A Punk Handbill for the Twenty-first Century with SVG

Making fliers for my high school punk bands is probably the first step I took on the path to becoming a web developer. Since it was the early two thousands I pieced together a working knowledge of photoshop instead of cutting up my parent's magazines. I really enjoyed being self sufficient so when it came time to make the bands' websites I struggled through figuring that out as well.

It's been a while since I've booked a show, but I couldn't pass up the opportunity when Dangers said they were looking for help with east coast dates. Since it had also been a while since I'd made my own flyer I wanted to try out a technique I'd been contemplating for a while: animated handbills made with SVG.

 

You can grab the embed code here:

In sci-fi movies animated advertisements are loud and obnoxious, but I wanted to try a subtler effect for my first attempt at this technique. After mulling the idea over with my lovely fiancè, Hannah, she helped me figure out a design that would work and generously drew up the antlers since I can't illustrate my way out of a wet paper bag. The layering of the transparent antlers being both “below” and “above” the color pulsating band names was something that came out of our brainstorming.

It took a good amount of guessing and checking, but thanks to codepen (where you can check out the unminified, unprocessed code) that process was made much quicker.

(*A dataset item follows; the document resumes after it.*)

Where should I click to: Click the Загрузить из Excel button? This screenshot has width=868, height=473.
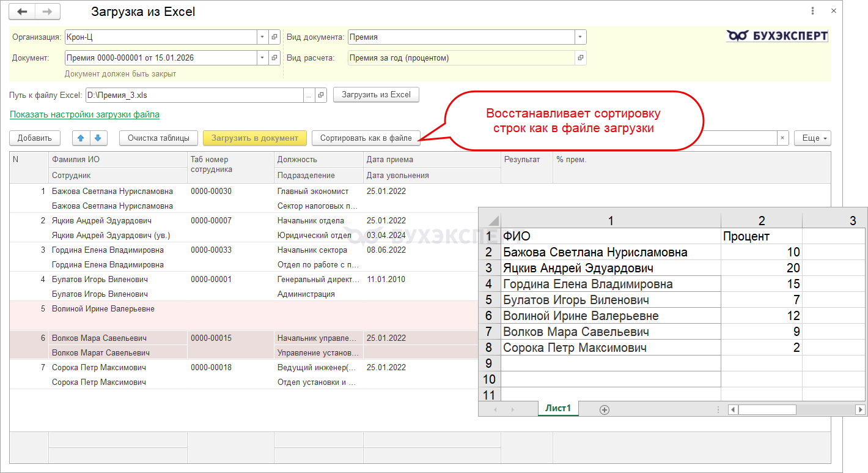376,95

Sure, the animation could have been done with a GIF, but I think SVG offers some serious advantages:

Selectable text

While it might have been slightly more performant to convert the text to outlines I decided to go with SVG <text> as demonstrated in Chris Coyier's article on the technique. While it did increase the overall size, I'm not sweating it as the entire thing is ≈70K over the wire. The real bonus of doing this is that someone can copy the info right off of the flyer in to their calender or a social platform.

Responsiveness

I had read about Media Queries Within SVG, but never had a real world need to try them out until now. The handbill's details (location, date...) are larger when the handbill renders smaller so that they'll be legible on small screens and smaller when the handbill renders larger so they have more room to breathe.

.details {
  transform: matrix(1.3, 0, 0, 1.3, 243, 419);

  @media screen and (min-width: 50em) {
    transform: matrix(1, 0, 0, 1, 253, 459);
  }
}

An interesting quirk I found is that SVG won't rerender when the window resizes, you need to do a full refresh to see the result. Hit me up if I'm wrong or you know a way around this.

Flexibility

I wrote up a little chunk of Sass to power the animation so that I could quickly change the number of gradient panels and the length of the entire animation.

$gradient-total: 3;
$gradient-time: 5s;
$gradient-total-time: $gradient-total * $gradient-time;

%gradient {
  animation: opacity $gradient-total-time infinite;
}

@for $i from 1 through $gradient-total {
  $index: $i - 1;

  .gradient--#{$i} {
    @extend %gradient;
    @if $index > 0 {
      animation-delay: $index * $gradient-time;
    }
  };
};

Downsides

There's really not that many places you can share this. I knew Facebook and Twitter wouldn't play nice with something like this, but I was disheartened to find that even Tumblr mangles the iframe embed beyond repair. For now this solution will only work if you run your own blog or have access to the source code for your web page.

At the moment, this is barely more than a proof of concept. I'd love to see what people do with the concept (especially those with actual design and illustration chops). Try out the embed code and let me know if and where it works!